#### [Data entries]
** Start **

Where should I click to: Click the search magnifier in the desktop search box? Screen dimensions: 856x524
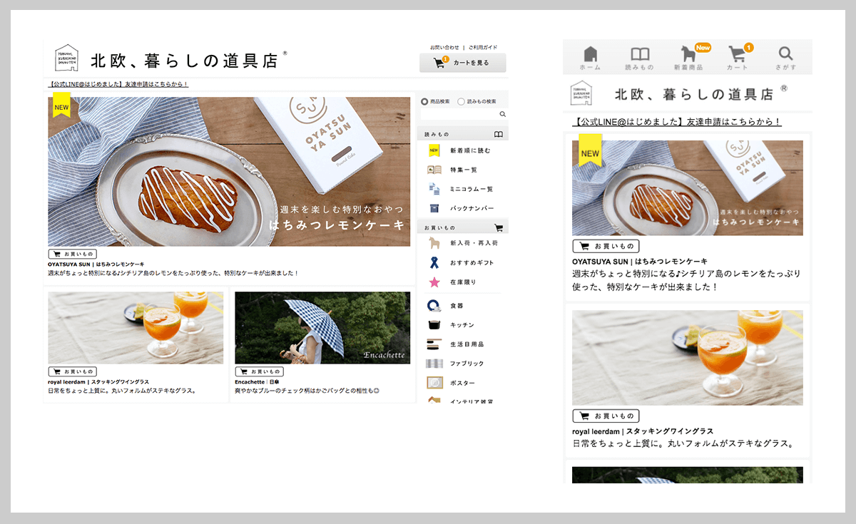502,114
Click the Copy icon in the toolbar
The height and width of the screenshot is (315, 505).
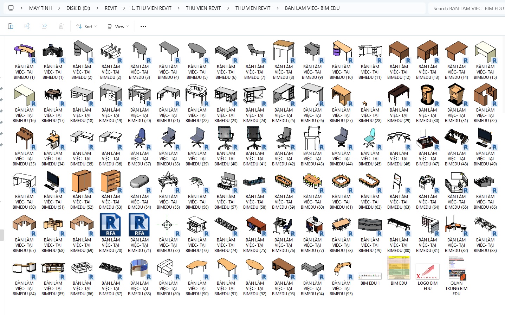pos(11,26)
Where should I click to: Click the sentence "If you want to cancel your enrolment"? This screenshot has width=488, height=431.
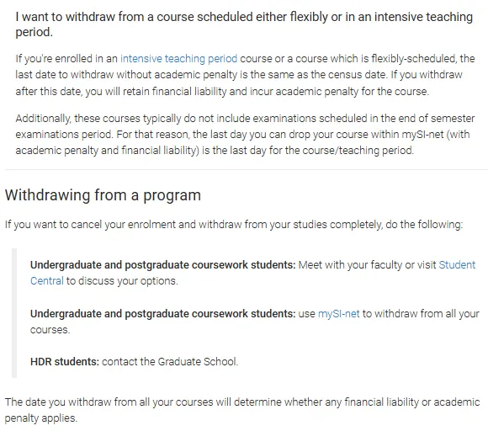pos(234,224)
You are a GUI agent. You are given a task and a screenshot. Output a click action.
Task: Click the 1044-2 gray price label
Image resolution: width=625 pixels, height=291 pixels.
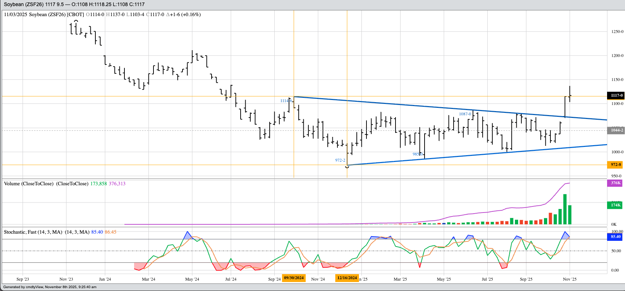tap(616, 130)
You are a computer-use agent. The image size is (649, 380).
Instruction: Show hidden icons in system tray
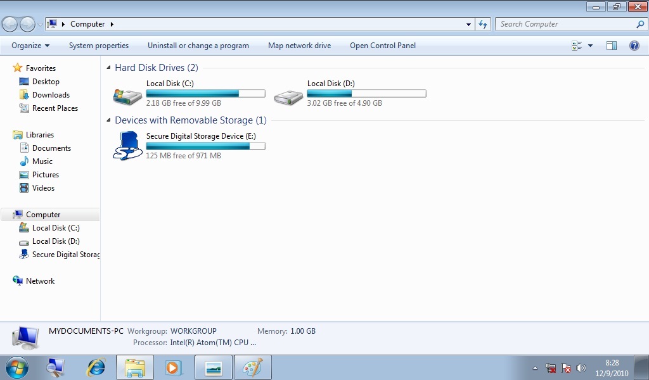535,368
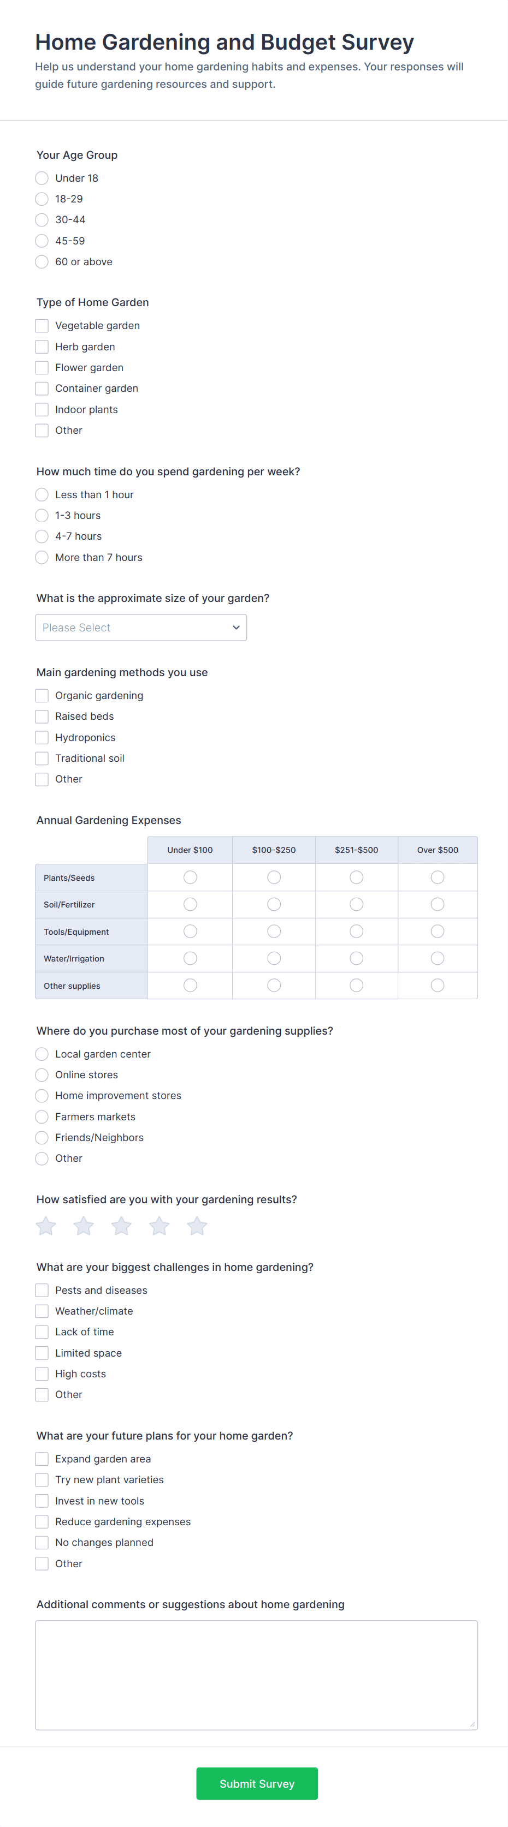Pick Over $500 for Tools/Equipment

click(438, 931)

** End **

#### [What to do]
Please quote all of the data above word for word, leaving out the pictures.

#### [Task response]
Where should I click to: Click the search magnifier in the desktop search box? Screen dimensions: 856x524
502,114
Click the Copy icon in the toolbar
The height and width of the screenshot is (315, 505).
pos(11,26)
Where should I click to: Click the sentence "If you want to cancel your enrolment"? This screenshot has width=488, height=431.
pos(234,224)
You are a GUI agent. You are given a task and a screenshot. Output a click action.
Task: Click the 1044-2 gray price label
Image resolution: width=625 pixels, height=291 pixels.
tap(616, 130)
You are a computer-use agent. The image size is (649, 380).
Instruction: Show hidden icons in system tray
535,368
Pick Over $500 for Tools/Equipment

click(438, 931)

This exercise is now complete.